Corriere dello Sport Stadio (Firenze)
Fratelli di Paulo: da Pogba a Icardi, è l’ora dei ‘93
Sono pronti ad entrare nell’élite dei campioni, ma devono farlo in fretta (magari vincendo qualche trofeo)
L’età per farlo. Il salto di qualità. Classe 1993, tocca a loro: Dybala e i suoi fratelli. Secondo un recente studio scientifico, il nostro cervello dà il meglio di sé esattamente a quell’età lì: tra i ventidue e i ventitrè anni. E i piedi? Dipende se sono collegati al cervello. Non è indispensabile, la storia insegna. Qui parliamo di giovani adulti in rampa di lancio; talenti che stazionano in quella sala d’attesa dove tutto può accadere. Scoprirsi campione a ventitrè anni, oppure convivere con la grigia consapevolezza di chi si ritrova intrappolato in una gioventù eterna.

(Voci grezze)
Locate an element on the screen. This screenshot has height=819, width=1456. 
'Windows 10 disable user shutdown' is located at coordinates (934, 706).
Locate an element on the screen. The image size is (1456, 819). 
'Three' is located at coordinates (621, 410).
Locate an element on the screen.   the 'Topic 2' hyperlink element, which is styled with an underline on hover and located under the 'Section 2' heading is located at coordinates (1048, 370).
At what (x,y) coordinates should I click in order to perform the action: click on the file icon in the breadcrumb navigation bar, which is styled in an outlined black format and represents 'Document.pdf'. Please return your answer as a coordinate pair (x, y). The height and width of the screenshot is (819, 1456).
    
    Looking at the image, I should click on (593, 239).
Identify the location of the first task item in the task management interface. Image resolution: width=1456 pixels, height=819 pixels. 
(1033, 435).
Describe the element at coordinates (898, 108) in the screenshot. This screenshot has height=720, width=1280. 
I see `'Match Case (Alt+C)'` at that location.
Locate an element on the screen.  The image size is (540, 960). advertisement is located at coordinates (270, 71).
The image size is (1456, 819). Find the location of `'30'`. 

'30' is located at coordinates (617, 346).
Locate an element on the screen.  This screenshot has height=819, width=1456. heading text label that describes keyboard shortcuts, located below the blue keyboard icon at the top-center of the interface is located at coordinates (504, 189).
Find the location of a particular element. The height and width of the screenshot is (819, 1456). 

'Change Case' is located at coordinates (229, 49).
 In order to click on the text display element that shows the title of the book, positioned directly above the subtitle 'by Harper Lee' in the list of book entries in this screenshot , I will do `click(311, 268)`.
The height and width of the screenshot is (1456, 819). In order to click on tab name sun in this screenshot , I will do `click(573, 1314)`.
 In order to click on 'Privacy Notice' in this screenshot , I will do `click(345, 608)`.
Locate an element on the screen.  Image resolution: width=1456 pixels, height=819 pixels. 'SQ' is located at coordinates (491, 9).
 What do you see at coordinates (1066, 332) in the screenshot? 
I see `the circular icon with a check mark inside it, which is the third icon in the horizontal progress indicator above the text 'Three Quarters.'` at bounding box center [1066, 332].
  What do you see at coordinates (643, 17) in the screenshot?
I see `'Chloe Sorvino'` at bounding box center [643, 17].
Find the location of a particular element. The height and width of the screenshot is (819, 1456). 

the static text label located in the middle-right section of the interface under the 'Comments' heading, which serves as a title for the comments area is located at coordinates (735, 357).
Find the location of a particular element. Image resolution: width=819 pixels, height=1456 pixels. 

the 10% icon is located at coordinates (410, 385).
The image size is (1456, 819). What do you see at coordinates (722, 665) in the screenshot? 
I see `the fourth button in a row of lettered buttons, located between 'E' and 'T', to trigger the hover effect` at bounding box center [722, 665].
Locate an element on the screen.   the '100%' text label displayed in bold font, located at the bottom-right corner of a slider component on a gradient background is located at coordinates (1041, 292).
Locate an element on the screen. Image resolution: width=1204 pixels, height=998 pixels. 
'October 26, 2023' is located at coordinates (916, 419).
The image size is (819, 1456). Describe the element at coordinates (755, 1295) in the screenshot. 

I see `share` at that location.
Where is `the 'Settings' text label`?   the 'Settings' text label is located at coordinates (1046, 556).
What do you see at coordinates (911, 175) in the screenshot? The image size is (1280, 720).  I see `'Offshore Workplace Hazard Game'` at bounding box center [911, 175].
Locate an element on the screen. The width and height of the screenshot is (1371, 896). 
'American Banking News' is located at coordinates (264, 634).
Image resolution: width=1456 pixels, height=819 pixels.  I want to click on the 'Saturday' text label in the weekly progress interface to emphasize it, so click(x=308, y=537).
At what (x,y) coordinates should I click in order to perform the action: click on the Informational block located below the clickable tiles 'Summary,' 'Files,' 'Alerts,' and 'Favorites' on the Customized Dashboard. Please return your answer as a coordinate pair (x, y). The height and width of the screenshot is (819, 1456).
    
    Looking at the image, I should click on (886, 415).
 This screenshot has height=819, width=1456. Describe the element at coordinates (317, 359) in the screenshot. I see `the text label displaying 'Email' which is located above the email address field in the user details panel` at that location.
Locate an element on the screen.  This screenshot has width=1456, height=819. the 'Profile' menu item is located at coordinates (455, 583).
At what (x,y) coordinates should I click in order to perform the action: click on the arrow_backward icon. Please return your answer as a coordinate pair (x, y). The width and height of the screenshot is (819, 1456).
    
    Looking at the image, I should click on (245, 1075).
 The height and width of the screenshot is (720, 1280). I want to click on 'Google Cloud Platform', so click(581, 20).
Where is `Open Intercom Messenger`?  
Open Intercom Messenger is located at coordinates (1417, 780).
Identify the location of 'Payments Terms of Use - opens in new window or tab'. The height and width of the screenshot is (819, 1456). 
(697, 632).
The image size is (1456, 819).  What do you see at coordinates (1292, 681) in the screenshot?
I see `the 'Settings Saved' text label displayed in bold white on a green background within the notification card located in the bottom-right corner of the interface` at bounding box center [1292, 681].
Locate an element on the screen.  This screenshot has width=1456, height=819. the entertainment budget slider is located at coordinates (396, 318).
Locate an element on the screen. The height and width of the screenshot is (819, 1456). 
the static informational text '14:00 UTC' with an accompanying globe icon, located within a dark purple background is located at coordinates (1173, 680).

ESERCIZI DA SVOLGERE
1) Copia dall'articolo sui talenti classe 1993 il tratto che va da "L’età per farlo." fino a "una gioventù eterna.".
2) In base all'articolo sui talenti classe 1993, rispondi:
(a) Secondo il recente studio scientifico citato, a quale età il cervello dà il meglio di sé?
(b) Quale testata compare in cima all'articolo?
(c) Quale giocatore viene nominato insieme ai "suoi fratelli"?

ELENCO SOLUZIONI
1)
L’età per farlo. Il salto di qualità. Classe 1993, tocca a loro: Dybala e i suoi fratelli. Secondo un recente studio scientifico, il nostro cervello dà il meglio di sé esattamente a quell’età lì: tra i ventidue e i ventitrè anni. E i piedi? Dipende se sono collegati al cervello. Non è indispensabile, la storia insegna. Qui parliamo di giovani adulti in rampa di lancio; talenti che stazionano in quella sala d’attesa dove tutto può accadere. Scoprirsi campione a ventitrè anni, oppure convivere con la grigia consapevolezza di chi si ritrova intrappolato in una gioventù eterna.

2)
(a) Tra i ventidue e i ventitrè anni.
(b) Corriere dello Sport Stadio (Firenze).
(c) Dybala.